══ Supplied records ══

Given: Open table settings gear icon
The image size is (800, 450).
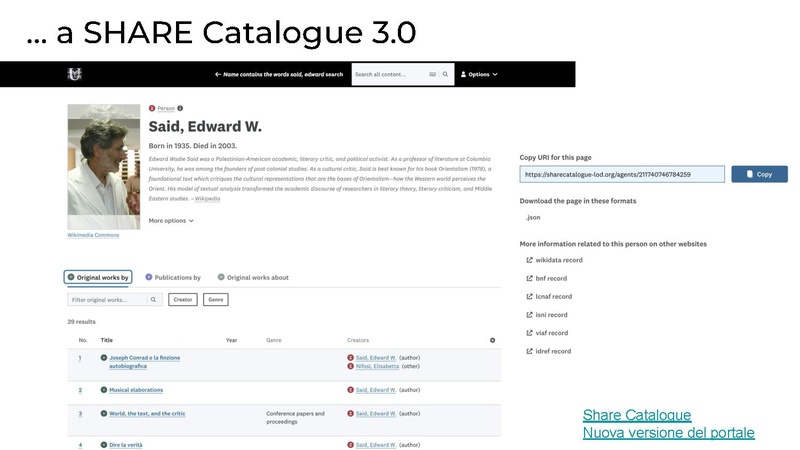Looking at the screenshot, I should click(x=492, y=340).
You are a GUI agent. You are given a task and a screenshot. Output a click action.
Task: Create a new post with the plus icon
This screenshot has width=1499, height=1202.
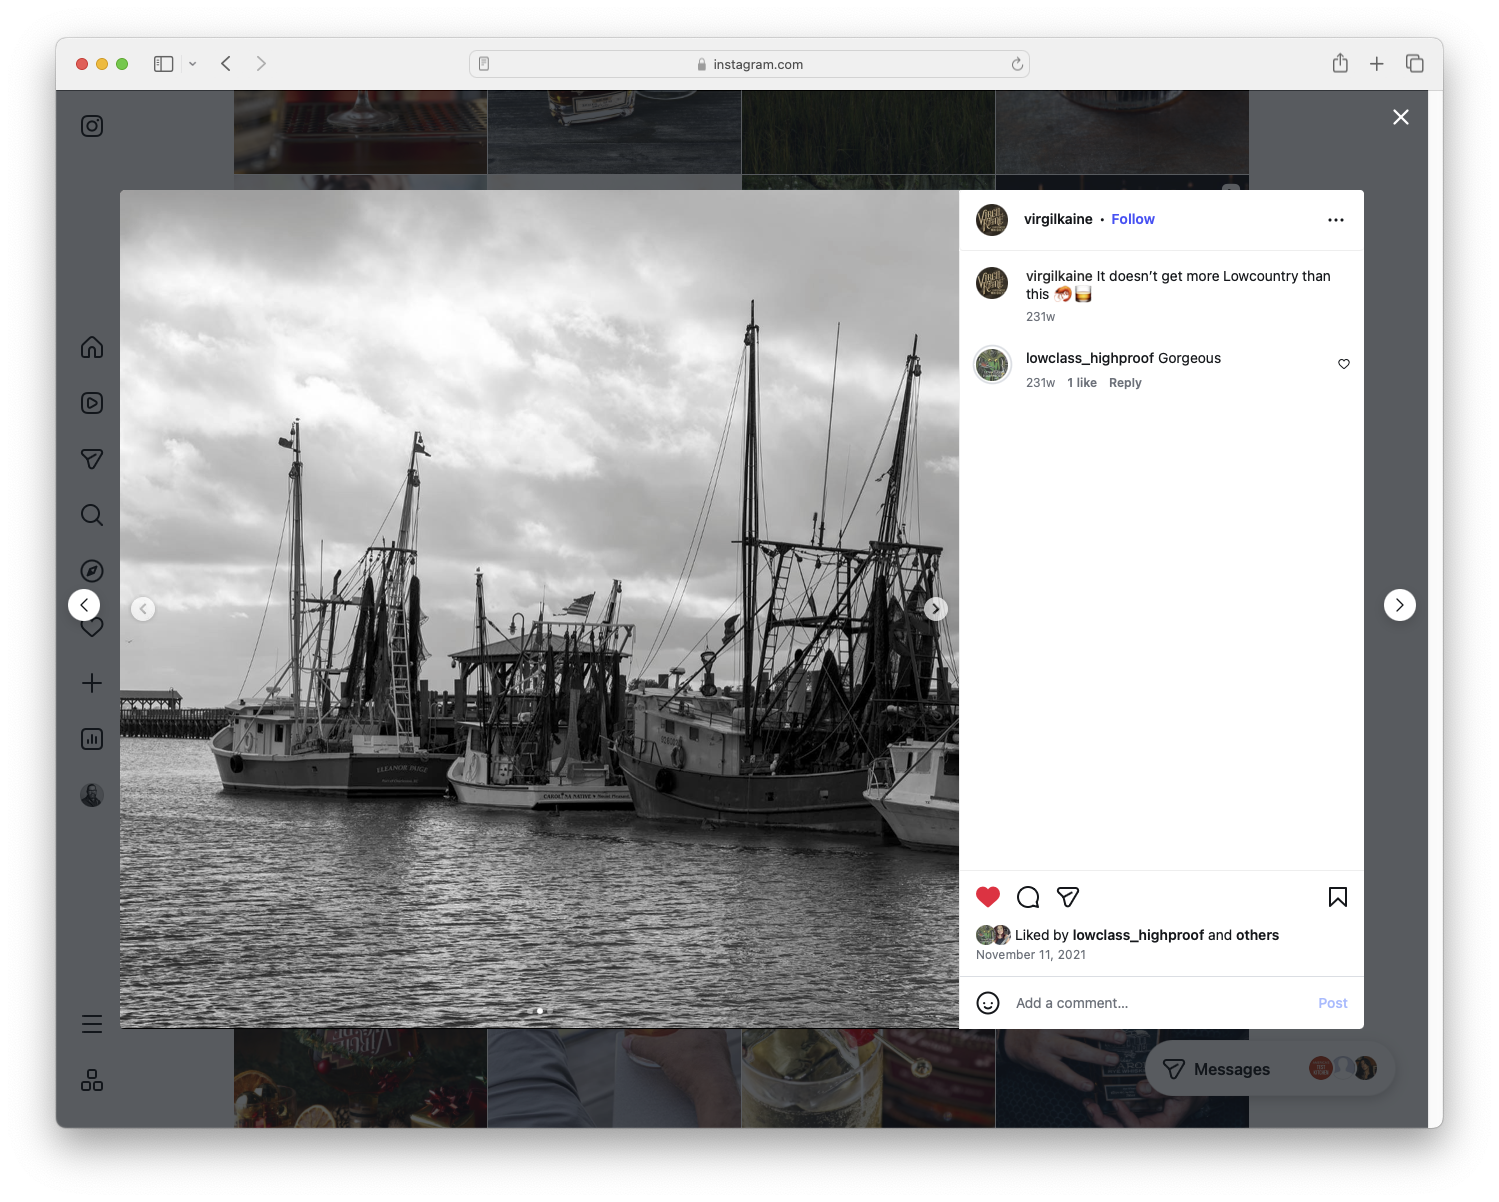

═══

#### What to do
Your answer must be a single number: the count of lines above that hold the word "icon".

#### Solution
2